Transcribe, verbatim, every line from the start of the entries through the line that contains "The height and width of the screenshot is (521, 670)."; include both boundary lines and omit all others.

═══ RECORD SET

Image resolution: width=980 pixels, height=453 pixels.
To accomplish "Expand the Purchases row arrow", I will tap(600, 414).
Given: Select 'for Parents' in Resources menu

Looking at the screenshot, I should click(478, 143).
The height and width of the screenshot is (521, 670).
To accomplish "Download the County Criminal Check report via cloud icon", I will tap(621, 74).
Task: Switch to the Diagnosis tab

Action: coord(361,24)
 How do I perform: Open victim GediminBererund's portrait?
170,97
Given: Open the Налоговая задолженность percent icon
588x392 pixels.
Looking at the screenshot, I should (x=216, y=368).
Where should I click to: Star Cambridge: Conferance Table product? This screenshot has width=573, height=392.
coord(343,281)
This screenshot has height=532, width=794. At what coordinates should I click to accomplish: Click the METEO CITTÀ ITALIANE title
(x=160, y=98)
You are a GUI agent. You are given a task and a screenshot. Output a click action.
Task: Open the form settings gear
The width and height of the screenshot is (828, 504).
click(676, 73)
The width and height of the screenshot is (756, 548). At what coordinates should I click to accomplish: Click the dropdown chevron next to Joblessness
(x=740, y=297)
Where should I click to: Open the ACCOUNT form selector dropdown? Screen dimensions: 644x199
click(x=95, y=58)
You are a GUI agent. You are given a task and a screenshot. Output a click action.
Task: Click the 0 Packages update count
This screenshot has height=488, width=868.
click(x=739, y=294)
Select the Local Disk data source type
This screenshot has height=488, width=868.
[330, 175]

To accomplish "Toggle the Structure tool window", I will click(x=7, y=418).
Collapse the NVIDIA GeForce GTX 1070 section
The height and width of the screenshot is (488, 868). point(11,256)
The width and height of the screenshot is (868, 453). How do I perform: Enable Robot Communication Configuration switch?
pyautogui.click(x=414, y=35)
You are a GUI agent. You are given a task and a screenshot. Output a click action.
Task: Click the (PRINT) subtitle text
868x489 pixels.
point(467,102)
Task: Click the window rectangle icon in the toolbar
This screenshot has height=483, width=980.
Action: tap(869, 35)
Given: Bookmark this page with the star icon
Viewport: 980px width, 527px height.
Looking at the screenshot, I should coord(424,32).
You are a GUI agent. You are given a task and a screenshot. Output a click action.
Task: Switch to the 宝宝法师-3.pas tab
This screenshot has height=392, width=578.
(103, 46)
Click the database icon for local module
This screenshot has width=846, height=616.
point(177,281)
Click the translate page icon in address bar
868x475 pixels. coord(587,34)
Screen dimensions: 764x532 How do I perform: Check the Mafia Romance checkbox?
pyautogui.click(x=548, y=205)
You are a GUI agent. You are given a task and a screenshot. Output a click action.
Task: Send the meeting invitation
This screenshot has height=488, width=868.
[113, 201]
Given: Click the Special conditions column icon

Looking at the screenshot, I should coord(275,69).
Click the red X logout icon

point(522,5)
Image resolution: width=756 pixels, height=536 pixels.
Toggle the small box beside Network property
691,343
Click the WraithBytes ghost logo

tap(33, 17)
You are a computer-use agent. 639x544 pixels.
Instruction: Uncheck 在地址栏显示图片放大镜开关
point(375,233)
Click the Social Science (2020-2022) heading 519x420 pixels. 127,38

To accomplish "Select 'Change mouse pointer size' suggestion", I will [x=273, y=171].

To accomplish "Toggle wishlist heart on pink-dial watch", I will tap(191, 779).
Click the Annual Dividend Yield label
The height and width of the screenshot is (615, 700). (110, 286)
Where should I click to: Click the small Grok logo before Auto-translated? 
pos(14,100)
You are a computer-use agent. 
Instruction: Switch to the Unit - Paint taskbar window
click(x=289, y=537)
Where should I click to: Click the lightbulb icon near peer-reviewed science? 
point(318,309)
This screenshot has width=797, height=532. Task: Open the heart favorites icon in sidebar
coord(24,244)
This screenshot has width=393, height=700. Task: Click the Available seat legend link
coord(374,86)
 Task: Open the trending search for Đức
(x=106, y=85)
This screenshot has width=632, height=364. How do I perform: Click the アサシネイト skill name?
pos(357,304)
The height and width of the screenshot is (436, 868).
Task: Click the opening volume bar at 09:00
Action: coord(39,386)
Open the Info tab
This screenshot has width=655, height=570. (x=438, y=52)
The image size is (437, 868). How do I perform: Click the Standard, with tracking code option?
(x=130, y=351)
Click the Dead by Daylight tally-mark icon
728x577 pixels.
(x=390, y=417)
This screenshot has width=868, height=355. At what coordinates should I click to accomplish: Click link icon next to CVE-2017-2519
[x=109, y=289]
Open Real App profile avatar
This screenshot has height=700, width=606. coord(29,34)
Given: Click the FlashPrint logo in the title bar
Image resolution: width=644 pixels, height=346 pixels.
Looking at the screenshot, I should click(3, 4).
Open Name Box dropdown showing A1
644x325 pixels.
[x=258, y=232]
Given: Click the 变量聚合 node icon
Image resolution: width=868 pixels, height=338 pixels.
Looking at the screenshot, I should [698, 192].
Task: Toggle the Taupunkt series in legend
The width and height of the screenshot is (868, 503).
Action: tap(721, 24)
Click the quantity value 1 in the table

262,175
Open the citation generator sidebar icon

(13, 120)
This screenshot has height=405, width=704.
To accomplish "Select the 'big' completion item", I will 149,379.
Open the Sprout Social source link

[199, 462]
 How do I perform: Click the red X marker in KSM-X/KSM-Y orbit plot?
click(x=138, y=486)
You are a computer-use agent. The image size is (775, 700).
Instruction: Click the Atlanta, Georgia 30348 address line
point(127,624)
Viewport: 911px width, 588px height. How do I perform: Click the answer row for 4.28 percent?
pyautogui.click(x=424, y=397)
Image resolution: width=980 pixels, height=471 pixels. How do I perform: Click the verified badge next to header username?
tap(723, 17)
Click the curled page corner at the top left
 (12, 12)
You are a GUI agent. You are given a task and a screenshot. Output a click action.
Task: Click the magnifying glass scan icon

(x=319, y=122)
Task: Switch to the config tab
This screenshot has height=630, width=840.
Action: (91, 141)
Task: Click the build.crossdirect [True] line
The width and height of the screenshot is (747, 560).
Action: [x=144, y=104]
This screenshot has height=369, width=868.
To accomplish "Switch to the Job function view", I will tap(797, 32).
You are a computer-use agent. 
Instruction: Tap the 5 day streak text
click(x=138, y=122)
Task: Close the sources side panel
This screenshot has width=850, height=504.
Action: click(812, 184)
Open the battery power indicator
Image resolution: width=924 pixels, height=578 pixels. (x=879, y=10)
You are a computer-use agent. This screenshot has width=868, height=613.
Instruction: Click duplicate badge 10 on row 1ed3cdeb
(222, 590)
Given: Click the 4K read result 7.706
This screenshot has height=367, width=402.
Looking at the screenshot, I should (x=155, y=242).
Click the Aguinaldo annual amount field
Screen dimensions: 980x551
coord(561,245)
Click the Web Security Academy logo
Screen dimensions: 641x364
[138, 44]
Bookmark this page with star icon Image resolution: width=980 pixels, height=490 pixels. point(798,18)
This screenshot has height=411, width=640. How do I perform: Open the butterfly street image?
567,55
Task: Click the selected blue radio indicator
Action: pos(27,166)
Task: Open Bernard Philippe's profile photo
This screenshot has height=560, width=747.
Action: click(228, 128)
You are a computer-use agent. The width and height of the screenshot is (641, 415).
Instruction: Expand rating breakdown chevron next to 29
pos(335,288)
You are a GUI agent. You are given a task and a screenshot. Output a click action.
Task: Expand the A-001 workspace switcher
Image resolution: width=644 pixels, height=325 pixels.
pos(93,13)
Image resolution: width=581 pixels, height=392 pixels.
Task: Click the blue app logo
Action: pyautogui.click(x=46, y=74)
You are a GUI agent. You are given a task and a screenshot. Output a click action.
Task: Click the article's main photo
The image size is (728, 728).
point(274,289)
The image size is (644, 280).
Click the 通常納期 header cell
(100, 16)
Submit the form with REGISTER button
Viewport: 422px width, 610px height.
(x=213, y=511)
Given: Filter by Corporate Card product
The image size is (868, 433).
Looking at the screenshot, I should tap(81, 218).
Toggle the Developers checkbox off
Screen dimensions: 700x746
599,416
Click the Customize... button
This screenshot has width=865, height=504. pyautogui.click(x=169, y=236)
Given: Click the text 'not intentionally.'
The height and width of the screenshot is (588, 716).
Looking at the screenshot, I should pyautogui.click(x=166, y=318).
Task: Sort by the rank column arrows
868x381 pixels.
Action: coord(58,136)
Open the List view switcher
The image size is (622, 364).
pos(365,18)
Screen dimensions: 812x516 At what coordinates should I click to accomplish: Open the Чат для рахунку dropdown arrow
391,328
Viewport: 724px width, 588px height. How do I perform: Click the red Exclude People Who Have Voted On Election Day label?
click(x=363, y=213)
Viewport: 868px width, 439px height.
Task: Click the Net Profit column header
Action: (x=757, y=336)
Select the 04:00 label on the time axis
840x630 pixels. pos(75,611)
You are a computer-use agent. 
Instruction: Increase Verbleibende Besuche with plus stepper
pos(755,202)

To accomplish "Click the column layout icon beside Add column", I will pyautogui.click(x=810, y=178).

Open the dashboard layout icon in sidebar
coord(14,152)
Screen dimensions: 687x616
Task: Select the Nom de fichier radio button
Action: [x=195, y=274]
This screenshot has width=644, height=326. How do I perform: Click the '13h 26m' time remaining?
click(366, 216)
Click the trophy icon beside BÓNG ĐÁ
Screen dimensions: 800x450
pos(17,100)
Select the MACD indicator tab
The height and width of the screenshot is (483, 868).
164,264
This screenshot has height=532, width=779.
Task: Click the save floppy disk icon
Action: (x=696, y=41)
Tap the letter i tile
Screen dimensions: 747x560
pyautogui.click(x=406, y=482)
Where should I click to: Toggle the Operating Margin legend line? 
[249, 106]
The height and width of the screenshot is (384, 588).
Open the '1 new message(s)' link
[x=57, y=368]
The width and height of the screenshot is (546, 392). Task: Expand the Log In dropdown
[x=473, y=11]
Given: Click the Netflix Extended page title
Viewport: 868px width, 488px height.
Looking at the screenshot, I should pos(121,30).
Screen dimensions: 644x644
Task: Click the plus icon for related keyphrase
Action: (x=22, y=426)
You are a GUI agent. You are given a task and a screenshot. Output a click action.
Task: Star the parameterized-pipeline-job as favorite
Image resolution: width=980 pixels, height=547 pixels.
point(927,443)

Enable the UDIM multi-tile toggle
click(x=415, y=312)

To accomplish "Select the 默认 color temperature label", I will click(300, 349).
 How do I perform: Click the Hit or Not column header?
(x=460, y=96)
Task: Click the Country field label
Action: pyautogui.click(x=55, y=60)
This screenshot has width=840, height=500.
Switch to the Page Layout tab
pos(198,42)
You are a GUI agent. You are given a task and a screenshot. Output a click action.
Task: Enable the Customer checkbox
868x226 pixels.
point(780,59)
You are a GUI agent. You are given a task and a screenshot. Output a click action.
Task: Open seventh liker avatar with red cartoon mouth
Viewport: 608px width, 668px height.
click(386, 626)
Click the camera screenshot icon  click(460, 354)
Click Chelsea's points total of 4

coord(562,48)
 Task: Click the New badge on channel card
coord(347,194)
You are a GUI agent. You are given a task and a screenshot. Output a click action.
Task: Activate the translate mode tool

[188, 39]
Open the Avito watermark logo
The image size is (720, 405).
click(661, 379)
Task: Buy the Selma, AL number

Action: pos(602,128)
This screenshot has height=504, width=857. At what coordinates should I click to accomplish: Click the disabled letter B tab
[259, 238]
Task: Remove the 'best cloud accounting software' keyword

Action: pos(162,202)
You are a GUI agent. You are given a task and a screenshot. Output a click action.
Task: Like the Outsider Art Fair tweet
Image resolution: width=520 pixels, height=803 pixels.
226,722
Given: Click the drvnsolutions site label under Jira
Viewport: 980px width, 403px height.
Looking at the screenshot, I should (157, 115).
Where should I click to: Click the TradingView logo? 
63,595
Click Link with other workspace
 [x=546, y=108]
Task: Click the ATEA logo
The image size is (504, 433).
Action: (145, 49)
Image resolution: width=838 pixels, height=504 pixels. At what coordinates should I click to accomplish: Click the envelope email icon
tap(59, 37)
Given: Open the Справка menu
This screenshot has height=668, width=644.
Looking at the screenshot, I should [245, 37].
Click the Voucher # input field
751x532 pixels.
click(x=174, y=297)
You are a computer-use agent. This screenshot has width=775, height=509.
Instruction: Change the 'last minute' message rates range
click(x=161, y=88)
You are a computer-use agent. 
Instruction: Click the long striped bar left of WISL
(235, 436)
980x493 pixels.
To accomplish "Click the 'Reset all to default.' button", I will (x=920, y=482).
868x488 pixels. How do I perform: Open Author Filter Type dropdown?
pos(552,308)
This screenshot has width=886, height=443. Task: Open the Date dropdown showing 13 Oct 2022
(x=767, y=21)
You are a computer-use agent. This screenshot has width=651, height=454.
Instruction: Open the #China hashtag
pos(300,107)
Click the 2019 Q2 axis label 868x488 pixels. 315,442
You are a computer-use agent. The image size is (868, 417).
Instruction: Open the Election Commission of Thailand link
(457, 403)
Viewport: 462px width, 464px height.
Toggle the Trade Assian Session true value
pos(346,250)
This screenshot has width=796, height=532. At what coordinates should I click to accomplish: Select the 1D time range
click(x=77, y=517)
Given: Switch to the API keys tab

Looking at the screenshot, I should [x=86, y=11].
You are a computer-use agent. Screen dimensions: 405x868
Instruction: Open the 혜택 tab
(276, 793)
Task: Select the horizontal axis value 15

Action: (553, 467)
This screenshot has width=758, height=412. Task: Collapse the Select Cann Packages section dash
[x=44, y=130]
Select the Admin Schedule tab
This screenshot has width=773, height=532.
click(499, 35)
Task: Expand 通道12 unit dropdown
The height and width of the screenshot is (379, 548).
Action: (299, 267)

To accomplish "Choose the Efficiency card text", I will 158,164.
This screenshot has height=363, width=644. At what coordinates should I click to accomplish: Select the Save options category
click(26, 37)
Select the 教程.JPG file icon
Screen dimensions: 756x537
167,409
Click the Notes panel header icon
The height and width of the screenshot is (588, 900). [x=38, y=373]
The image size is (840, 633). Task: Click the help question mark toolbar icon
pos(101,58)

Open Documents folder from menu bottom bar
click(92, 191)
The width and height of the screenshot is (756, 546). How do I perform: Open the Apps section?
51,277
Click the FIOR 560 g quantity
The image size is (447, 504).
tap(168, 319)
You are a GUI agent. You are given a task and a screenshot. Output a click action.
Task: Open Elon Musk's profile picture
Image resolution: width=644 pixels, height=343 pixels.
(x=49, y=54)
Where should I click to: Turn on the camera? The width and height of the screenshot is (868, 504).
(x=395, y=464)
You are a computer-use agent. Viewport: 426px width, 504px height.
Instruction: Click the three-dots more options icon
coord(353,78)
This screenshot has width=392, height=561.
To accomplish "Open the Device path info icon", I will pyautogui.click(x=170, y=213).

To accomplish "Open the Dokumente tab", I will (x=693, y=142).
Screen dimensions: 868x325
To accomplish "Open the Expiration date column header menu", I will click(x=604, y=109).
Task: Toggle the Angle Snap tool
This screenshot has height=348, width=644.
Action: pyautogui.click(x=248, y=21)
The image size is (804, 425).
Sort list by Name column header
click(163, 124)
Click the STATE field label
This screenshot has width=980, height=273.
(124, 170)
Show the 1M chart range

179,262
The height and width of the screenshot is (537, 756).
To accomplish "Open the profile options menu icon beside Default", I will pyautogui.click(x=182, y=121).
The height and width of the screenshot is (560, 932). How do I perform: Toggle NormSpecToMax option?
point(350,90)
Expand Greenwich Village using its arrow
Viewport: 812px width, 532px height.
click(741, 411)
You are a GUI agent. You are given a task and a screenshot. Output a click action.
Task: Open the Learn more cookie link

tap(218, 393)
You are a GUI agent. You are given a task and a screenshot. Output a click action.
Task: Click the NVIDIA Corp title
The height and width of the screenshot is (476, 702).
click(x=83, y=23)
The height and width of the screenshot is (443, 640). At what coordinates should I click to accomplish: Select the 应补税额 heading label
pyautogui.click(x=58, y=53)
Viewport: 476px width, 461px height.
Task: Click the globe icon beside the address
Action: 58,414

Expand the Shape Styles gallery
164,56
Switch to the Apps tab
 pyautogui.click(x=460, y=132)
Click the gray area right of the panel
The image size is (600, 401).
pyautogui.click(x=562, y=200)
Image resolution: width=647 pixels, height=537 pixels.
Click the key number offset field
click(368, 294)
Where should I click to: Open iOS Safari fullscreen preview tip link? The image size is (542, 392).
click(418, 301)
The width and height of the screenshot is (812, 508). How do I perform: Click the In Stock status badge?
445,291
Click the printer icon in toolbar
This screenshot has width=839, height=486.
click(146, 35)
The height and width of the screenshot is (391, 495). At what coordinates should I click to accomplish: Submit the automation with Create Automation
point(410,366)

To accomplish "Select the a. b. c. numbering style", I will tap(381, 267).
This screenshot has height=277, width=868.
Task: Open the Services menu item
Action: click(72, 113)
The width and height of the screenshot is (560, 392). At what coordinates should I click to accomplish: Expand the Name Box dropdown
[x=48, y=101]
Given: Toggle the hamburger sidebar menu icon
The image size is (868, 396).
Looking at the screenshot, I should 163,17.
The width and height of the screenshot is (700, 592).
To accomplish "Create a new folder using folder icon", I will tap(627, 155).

══════

SOLUTION TO THIS EXERCISE:
Image resolution: width=980 pixels, height=453 pixels.
To accomplish "Expand the Purchases row arrow", I will tap(600, 414).
Given: Select 'for Parents' in Resources menu

Looking at the screenshot, I should click(478, 143).
The height and width of the screenshot is (521, 670).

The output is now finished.